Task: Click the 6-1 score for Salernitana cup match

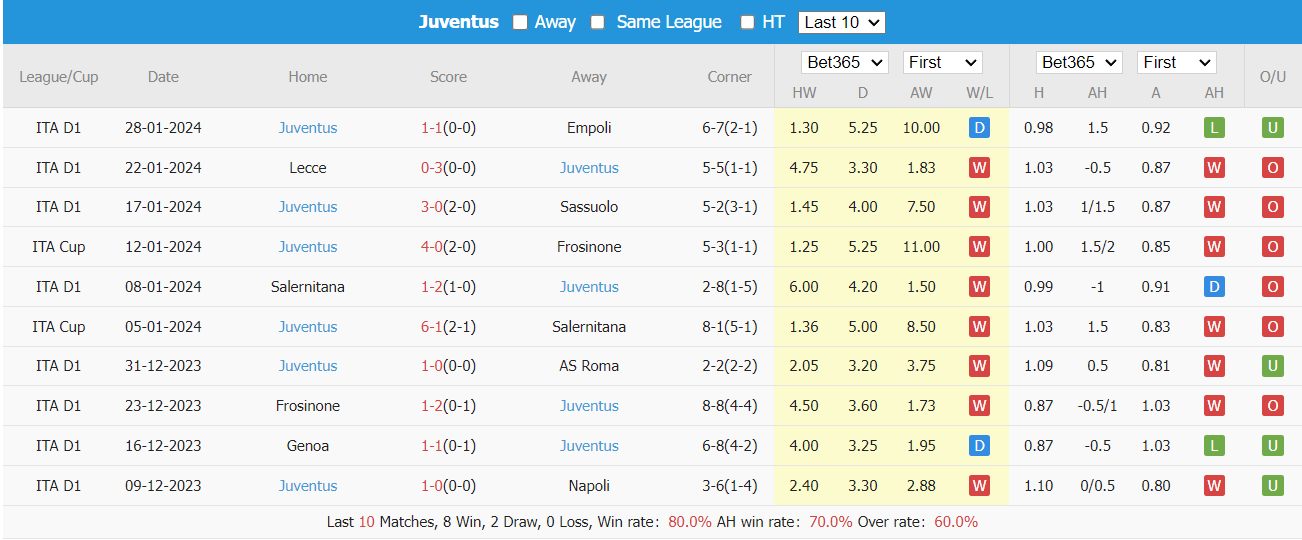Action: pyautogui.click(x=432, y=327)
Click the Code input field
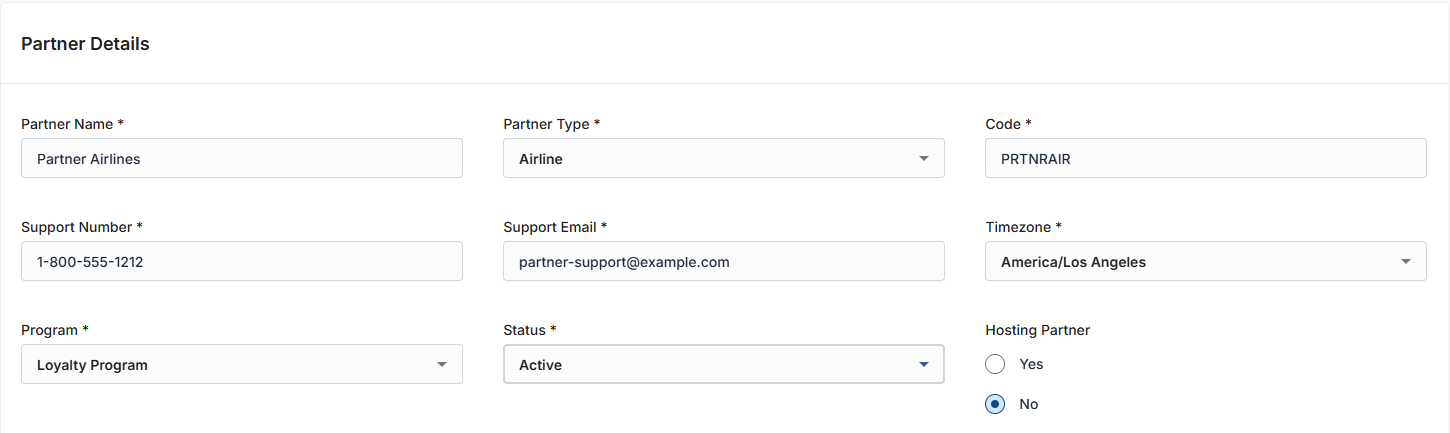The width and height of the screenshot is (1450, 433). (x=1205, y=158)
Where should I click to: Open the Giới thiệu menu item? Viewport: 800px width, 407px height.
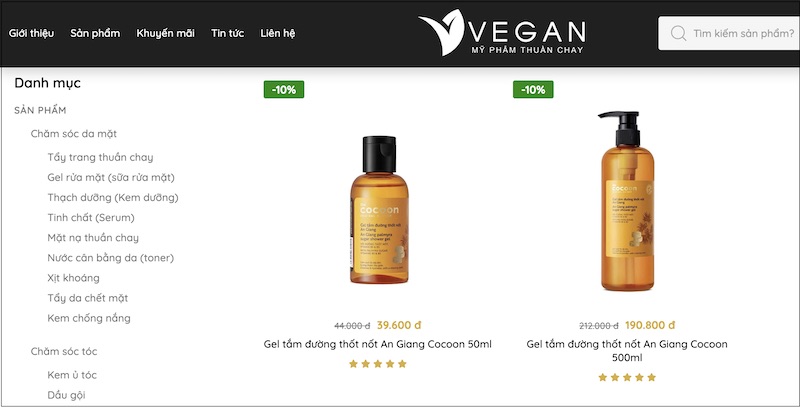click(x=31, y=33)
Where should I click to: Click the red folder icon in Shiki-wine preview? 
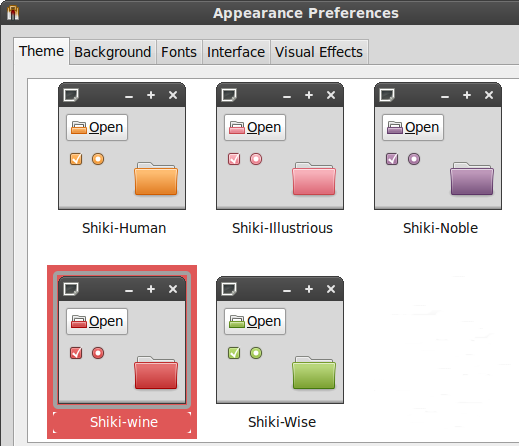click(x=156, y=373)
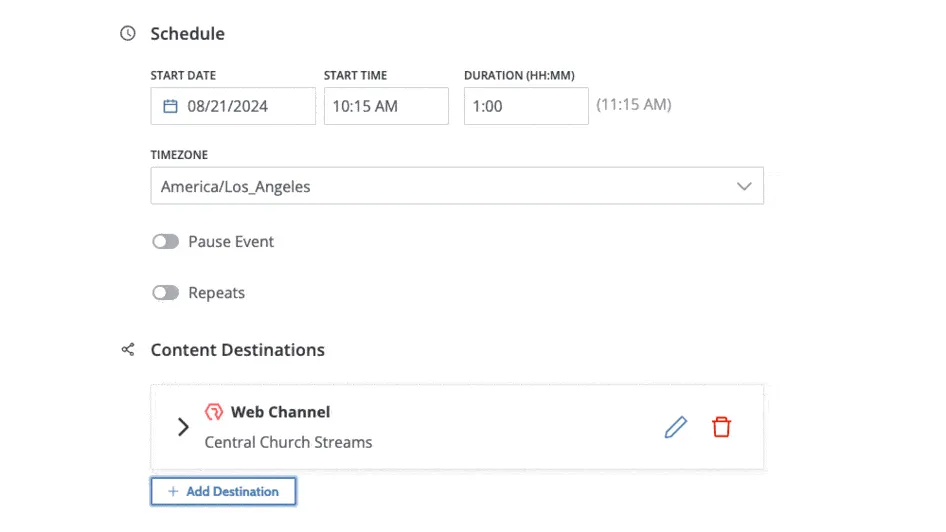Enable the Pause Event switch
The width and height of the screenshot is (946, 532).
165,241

# # #

__Task to complete__.
Pictures are to be dropped, and the lines from the line with "Click the Code input field" through the end of the material above are to be reproduced exactly.

__Exercise response__.
Click the Code input field
The width and height of the screenshot is (1450, 433). (x=1205, y=158)
Where should I click to: Open the Giới thiệu menu item? Viewport: 800px width, 407px height.
click(x=31, y=33)
Where should I click to: Click the red folder icon in Shiki-wine preview? 
click(x=156, y=373)
Enable the Pause Event switch
The width and height of the screenshot is (946, 532).
165,241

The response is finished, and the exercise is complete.